In the context of a global pandemic, some degree of health-related fear is normal and adaptive. However, for a minority of children and young people, this health-related fear may become particularly distressing. It may interfere substantially with their functioning and persist over time, in a way that we recognise in HA. For these children and young people, adopting a multi-informant approach to assessment, including using existing HA scales to complement clinical interview, could help to establish the extent of their HA. An individualised formulation of the problem, including the cognitive, behavioural and emotional components, based on the CBT model, should be developed. Consideration of developmental factors such as cognitive ability, emotional literacy, intergenerational transmission of beliefs and parental modelling or reinforcement of behaviours, is an important part of the formulation. Adapting existing evidence-based HA treatments for adults and offering these to children and young people may be most helpful. More research is needed to establish age-appropriate diagnostic criteria and standardised tools for assessment of HA in younger children, and to evaluate developmentally appropriate treatment intervention/programmes.

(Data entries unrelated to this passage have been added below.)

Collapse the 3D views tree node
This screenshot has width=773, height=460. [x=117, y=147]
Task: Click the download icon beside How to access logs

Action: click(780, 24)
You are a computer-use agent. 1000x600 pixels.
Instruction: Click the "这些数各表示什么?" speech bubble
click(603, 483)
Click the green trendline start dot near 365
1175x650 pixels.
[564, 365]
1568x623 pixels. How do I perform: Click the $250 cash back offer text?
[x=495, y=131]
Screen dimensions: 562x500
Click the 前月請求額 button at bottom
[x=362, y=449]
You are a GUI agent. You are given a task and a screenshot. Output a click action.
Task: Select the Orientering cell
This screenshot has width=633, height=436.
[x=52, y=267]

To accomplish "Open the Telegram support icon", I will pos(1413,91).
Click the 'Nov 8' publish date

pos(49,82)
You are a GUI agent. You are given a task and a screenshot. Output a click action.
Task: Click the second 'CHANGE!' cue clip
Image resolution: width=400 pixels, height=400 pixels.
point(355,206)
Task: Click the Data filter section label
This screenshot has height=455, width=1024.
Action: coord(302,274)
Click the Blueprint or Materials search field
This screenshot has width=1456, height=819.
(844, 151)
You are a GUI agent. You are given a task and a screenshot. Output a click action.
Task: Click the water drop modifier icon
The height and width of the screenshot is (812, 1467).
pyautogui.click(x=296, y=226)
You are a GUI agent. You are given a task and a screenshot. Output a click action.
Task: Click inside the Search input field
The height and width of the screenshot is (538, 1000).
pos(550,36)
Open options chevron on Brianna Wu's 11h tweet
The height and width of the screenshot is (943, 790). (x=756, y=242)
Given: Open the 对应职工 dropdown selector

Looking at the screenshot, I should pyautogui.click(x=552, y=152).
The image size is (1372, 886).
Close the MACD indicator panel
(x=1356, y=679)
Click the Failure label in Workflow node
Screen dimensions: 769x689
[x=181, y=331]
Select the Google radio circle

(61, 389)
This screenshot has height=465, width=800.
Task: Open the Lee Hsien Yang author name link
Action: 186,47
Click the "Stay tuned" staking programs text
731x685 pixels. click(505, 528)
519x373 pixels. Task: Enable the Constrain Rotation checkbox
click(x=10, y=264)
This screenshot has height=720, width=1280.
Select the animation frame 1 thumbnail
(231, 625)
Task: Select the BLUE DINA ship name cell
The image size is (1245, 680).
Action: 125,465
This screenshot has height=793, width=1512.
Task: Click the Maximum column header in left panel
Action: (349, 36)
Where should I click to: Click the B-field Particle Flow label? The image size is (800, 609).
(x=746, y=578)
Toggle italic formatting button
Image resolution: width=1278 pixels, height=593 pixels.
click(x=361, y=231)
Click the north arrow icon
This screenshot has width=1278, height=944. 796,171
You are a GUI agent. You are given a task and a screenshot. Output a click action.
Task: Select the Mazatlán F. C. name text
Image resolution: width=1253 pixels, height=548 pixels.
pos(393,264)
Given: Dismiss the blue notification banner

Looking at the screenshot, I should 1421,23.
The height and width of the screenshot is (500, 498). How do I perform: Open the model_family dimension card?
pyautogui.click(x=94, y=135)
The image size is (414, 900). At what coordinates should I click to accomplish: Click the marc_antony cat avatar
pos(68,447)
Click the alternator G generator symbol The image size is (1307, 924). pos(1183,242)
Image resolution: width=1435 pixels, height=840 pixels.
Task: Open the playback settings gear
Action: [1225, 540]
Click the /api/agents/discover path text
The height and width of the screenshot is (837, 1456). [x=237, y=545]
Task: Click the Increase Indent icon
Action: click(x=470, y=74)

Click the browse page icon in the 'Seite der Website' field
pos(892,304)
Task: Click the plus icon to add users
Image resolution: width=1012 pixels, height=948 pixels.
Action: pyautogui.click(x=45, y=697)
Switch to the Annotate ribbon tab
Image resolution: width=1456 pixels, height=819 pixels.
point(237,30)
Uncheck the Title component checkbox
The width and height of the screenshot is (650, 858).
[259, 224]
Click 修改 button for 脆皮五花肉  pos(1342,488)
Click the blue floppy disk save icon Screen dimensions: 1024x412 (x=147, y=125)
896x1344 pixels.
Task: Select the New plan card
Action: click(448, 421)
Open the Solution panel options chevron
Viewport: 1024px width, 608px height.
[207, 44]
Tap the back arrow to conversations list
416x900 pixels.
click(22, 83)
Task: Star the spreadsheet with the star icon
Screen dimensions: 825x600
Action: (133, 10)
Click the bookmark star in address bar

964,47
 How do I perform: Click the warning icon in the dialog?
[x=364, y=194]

The original idea for this review came from Dr Maria Loades and Dr Jo Daniels. The authors would like to thank Megan Armond (research assistant) and Ross Robinson (trainee clinical psychologist) for their support with some background searches for this review. The authors are also grateful to Megan McManus for her assistance with referencing.
Dr Loades is funded by the National Institute for Health Research (NIHR Doctoral Research Fellowship, DRF-2016-09-021). Dr Cooper is funded by the NIHR (ICA-CDRF-2018-04-ST2-047). This report is independent research. The views expressed in this publication are those of the author(s) and not necessarily those of the NHS, NIHR or the Department of Health and Social Care.
Conflicts of interest
There are no conflicts of interest to declare.
Key practitioner messages
(1) Raised health-related worries during the COVID-19 pandemic are normal and do not necessarily require treatment.
(2) For some, the level of anxiety experienced during the pandemic may be understood in terms of HA, which is treatable using cognitive behavioural models.
(3) Although the majority of research into HA focuses on adults, evidence suggests that children and young people also develop health-related worries and HA, and may be particularly susceptible during global health crises.
(4) When treating HA in children and young people, it is important to make development adaptations and consider involvement of parents in treatment.
(5) Given the current government mandated measures to manage the spread of COVID-19, alternatives to face-to-face treatment should be considered, such as internet-delivered CBT.